The second half of 2015 saw the Monetary Authority of Singapore introduce the Singapore Savings B...

The second half of 2015 saw the Monetary Authority of Singapore introduce the Singapore Savings Bond (SSB), which are a special type of Singapore Government Securities (SGS). The following features of the SSB make it a highly recommended product for any Singaporean’s investment portfolio.

1. Virtually risk free:

The capital and accrued interest of the SSB is backed by the government of Singapore, the sole AAA-rated country in Asia. Thus, there is virtually no risk in investing in these bonds.

2. Facilitates portfolio diversification:

Portfolio diversification, as a means to mitigate risk, is a must for every investor.
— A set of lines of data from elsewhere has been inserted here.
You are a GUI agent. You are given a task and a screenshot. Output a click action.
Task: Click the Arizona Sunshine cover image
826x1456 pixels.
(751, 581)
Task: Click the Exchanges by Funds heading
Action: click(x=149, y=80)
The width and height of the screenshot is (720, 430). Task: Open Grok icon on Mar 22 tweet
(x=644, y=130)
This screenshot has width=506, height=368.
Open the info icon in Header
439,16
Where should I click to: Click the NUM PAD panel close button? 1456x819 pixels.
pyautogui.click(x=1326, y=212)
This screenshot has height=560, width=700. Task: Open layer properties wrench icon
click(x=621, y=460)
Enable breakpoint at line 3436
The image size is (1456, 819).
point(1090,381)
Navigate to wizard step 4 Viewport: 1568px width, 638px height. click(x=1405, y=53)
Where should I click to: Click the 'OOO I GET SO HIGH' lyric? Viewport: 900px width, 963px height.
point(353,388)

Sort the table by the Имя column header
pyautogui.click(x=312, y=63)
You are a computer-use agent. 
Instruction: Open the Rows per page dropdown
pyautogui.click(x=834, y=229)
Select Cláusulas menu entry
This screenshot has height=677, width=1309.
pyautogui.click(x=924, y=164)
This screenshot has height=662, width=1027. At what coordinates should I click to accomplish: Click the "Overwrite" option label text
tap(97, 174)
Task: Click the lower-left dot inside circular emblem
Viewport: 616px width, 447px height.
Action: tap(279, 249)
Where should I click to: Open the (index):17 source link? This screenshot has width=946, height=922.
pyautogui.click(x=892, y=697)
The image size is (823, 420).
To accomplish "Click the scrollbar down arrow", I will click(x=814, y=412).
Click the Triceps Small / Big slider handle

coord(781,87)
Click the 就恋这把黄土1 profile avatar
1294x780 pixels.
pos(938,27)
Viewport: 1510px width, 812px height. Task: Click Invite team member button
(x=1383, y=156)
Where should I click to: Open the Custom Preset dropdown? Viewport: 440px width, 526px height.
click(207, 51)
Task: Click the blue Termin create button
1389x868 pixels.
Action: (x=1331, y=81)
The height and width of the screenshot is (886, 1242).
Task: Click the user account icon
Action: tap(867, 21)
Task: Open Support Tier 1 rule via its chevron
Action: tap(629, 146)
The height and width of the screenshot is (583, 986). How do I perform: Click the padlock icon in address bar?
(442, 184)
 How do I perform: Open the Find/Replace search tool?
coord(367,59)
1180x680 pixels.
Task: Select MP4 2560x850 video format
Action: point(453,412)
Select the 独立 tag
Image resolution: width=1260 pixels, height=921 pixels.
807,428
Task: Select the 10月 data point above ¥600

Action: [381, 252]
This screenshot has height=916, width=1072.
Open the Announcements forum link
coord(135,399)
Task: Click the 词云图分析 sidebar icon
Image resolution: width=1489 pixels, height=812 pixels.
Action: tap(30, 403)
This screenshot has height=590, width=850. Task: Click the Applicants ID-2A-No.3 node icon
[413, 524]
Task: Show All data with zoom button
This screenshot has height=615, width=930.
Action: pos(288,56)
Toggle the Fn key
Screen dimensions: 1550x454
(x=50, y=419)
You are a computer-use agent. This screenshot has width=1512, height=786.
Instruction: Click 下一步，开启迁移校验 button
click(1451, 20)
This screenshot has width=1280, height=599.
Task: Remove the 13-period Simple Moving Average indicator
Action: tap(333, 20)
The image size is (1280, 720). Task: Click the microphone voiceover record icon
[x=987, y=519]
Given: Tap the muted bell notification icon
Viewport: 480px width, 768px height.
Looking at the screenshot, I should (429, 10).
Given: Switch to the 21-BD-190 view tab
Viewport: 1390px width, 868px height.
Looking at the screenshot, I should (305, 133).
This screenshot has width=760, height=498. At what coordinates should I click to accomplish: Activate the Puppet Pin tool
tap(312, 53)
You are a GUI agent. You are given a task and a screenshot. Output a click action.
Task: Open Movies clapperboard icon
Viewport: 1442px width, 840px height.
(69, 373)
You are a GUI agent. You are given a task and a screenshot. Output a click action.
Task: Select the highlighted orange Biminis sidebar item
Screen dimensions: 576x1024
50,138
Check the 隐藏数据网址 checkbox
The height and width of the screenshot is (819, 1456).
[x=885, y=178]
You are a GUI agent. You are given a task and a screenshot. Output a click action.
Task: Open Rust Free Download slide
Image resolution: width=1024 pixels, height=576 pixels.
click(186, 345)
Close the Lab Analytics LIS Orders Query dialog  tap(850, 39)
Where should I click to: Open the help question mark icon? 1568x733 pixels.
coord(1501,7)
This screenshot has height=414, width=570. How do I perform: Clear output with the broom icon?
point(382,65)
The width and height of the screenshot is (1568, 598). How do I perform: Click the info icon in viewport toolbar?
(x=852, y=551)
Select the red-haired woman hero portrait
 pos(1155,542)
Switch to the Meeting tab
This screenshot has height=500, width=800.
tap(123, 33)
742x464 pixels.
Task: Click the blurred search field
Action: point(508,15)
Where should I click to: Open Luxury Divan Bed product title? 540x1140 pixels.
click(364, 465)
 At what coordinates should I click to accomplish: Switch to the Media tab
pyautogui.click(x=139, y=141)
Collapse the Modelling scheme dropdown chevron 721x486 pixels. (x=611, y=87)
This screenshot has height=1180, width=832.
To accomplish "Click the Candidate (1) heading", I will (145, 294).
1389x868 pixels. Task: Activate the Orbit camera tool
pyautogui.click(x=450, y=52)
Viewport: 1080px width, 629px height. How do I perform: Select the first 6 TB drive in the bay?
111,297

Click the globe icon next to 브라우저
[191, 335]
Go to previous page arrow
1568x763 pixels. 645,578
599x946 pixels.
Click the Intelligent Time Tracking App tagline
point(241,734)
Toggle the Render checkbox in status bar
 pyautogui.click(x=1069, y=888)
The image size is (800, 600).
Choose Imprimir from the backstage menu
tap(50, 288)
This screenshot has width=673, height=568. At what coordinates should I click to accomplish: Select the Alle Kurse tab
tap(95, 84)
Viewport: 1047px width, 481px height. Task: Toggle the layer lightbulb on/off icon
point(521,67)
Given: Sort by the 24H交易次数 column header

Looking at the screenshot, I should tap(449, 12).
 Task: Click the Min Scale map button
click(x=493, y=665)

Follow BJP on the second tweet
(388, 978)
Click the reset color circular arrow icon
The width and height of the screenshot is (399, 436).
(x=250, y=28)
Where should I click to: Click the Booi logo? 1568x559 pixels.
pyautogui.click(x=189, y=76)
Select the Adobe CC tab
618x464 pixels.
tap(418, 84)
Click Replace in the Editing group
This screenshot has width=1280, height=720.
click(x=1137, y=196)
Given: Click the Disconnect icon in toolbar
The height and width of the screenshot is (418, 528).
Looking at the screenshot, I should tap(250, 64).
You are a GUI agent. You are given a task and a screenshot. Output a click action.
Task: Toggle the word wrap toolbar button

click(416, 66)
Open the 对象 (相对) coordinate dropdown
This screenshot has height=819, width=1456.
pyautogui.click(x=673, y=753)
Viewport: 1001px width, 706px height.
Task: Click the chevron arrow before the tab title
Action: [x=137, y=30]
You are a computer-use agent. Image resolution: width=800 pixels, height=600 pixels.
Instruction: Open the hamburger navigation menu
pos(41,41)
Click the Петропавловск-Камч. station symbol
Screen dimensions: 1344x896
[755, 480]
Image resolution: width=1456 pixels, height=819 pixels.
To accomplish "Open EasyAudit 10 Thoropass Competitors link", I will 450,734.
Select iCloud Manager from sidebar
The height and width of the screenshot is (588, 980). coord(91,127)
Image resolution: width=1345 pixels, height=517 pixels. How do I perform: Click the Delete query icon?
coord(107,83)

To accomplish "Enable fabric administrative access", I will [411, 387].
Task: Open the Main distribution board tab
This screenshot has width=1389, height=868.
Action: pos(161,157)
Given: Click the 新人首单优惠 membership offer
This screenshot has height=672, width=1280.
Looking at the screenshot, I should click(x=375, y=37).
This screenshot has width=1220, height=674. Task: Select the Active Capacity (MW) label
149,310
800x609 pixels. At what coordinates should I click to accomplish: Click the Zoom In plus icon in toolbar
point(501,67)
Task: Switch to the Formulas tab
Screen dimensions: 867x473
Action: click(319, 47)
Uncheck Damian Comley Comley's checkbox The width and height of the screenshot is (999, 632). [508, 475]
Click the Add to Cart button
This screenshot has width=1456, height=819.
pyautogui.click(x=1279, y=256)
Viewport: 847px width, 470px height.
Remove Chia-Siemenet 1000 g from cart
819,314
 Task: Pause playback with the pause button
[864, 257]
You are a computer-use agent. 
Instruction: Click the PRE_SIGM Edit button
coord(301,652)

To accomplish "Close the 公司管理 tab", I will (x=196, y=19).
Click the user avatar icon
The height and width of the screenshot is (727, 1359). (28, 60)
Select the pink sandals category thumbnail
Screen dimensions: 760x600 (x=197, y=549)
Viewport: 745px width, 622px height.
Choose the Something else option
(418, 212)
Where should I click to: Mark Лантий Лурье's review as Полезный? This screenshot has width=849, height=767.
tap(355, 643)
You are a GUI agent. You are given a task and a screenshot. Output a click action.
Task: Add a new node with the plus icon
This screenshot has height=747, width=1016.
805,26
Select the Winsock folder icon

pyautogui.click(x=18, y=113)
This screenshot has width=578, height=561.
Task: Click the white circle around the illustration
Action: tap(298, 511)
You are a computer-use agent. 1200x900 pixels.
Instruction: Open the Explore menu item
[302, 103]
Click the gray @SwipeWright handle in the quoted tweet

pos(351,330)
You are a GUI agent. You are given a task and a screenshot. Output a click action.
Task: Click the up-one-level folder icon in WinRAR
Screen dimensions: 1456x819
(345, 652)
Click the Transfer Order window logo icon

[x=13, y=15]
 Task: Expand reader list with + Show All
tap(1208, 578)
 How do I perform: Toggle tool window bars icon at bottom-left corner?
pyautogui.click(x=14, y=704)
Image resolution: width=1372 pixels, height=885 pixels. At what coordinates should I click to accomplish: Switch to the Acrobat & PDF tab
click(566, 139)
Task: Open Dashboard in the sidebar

The SSB would serve this purpose in a very satisfactory manner. A 60/40 portfolio basket (60% stocks and 40% SSB) would greatly assist in capital preservation during equity downturns.

3. Low minimum investment requirement:

The Singapore government issues SSB once/month. An investor can participate in an SSB issue with a minimum investment of as little as $500. The maximum investment per issue is $50,000, provided the overall SSB holdings of the investor does not exceed $100,000.

4. Attractive interest rates:

The average yields of 1, 2, 5 and 10-year Singapore Savings Bonds are 2.3%, 1.5%, 0.7% and 0.5% respectively. Thus, in the case of a 10-year bond, an investor can earn approximately $2.30 per annum for every $100 invested. This compares favorably with fixed deposits; Singapore banks offer a maximum interest rate of only 1.8% per annum. Another appealing feature of the SSB is that interest rates are determined by the holding period rather than the sum invested.

5. No early redemption charges:

An individual can redeem the bond at any time without any monetary loss. This is unlike a fixed deposit or a mutual fund scheme which would invariably penalize an investor for early redemption through special charges deducted from principal.

6. Interest rate direction does not affect yield:

Interest rate fluctuations dictate the traded price of a conventional bond. The bond price will decrease when interest rates rise, and vice-versa. The redemption value of an SSB, however, is not directly linked to the move in interest rates. Irrespective of a rise or fall in interest rates, an SSB can be redeemed without loss, and as early as within one month, on the condition that the application is submitted during the first four days of a month.

Finally, to participate in an SSB issue, the following is required:

- A Central Depository (CDP) securities account
- A UOB (United Overseas Bank) savings/current account with ATM card
- A Direct Crediting Service (DCS) that links the CDP securities account with a bank account
- The Minimum investment amount of $500

The features discussed above make SSB a compelling investment for those who are looking for capital growth with downside protection. However, it should be noted that SSBs are suitable only for investment with a longer time horizon.